» Source data
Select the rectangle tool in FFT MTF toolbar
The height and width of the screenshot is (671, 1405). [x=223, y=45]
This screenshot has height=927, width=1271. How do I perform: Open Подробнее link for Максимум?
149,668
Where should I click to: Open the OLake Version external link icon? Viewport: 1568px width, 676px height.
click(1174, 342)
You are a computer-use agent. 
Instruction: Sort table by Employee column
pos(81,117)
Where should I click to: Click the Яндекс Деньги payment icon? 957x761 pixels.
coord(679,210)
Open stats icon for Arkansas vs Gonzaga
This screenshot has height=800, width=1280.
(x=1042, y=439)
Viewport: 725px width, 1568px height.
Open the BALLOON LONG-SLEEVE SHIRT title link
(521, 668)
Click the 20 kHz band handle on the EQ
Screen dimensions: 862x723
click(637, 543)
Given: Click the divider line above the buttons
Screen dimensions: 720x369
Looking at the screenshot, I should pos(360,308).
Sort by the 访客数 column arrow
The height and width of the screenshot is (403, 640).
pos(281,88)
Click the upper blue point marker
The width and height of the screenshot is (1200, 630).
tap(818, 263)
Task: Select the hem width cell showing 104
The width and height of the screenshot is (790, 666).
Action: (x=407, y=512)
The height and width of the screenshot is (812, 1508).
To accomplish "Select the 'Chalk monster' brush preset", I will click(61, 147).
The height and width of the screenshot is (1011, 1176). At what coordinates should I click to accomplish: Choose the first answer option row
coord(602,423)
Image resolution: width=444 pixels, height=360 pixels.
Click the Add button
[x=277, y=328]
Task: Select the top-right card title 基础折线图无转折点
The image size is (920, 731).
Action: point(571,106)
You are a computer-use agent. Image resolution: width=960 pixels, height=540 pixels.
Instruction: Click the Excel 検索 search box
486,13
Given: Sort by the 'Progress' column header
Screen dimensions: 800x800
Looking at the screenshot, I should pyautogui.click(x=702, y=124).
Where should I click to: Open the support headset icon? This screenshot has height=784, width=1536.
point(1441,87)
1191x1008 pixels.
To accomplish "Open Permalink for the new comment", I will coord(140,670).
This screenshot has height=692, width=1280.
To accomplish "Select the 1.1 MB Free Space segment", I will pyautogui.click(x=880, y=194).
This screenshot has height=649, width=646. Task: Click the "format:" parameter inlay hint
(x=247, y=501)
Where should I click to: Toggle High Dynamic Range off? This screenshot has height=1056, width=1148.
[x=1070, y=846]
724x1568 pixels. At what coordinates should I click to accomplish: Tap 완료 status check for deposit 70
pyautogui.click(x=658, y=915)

» What is being asked
Leaving every word in place, output the whole listing above.

» Solution to this problem
Select the rectangle tool in FFT MTF toolbar
The height and width of the screenshot is (671, 1405). [x=223, y=45]
This screenshot has height=927, width=1271. How do I perform: Open Подробнее link for Максимум?
149,668
Where should I click to: Open the OLake Version external link icon? Viewport: 1568px width, 676px height.
click(1174, 342)
You are a computer-use agent. 
Instruction: Sort table by Employee column
pos(81,117)
Where should I click to: Click the Яндекс Деньги payment icon? 957x761 pixels.
coord(679,210)
Open stats icon for Arkansas vs Gonzaga
This screenshot has height=800, width=1280.
(x=1042, y=439)
Viewport: 725px width, 1568px height.
Open the BALLOON LONG-SLEEVE SHIRT title link
(521, 668)
Click the 20 kHz band handle on the EQ
Screen dimensions: 862x723
click(637, 543)
Given: Click the divider line above the buttons
Screen dimensions: 720x369
Looking at the screenshot, I should pos(360,308).
Sort by the 访客数 column arrow
The height and width of the screenshot is (403, 640).
pos(281,88)
Click the upper blue point marker
The width and height of the screenshot is (1200, 630).
tap(818, 263)
Task: Select the hem width cell showing 104
The width and height of the screenshot is (790, 666).
Action: (x=407, y=512)
The height and width of the screenshot is (812, 1508).
To accomplish "Select the 'Chalk monster' brush preset", I will click(61, 147).
The height and width of the screenshot is (1011, 1176). At what coordinates should I click to accomplish: Choose the first answer option row
coord(602,423)
Image resolution: width=444 pixels, height=360 pixels.
Click the Add button
[x=277, y=328]
Task: Select the top-right card title 基础折线图无转折点
The image size is (920, 731).
Action: point(571,106)
You are a computer-use agent. Image resolution: width=960 pixels, height=540 pixels.
Instruction: Click the Excel 検索 search box
486,13
Given: Sort by the 'Progress' column header
Screen dimensions: 800x800
Looking at the screenshot, I should pyautogui.click(x=702, y=124).
Where should I click to: Open the support headset icon? This screenshot has height=784, width=1536.
point(1441,87)
1191x1008 pixels.
To accomplish "Open Permalink for the new comment", I will coord(140,670).
This screenshot has height=692, width=1280.
To accomplish "Select the 1.1 MB Free Space segment", I will pyautogui.click(x=880, y=194).
This screenshot has height=649, width=646. Task: Click the "format:" parameter inlay hint
(x=247, y=501)
Where should I click to: Toggle High Dynamic Range off? This screenshot has height=1056, width=1148.
[x=1070, y=846]
724x1568 pixels. At what coordinates should I click to accomplish: Tap 완료 status check for deposit 70
pyautogui.click(x=658, y=915)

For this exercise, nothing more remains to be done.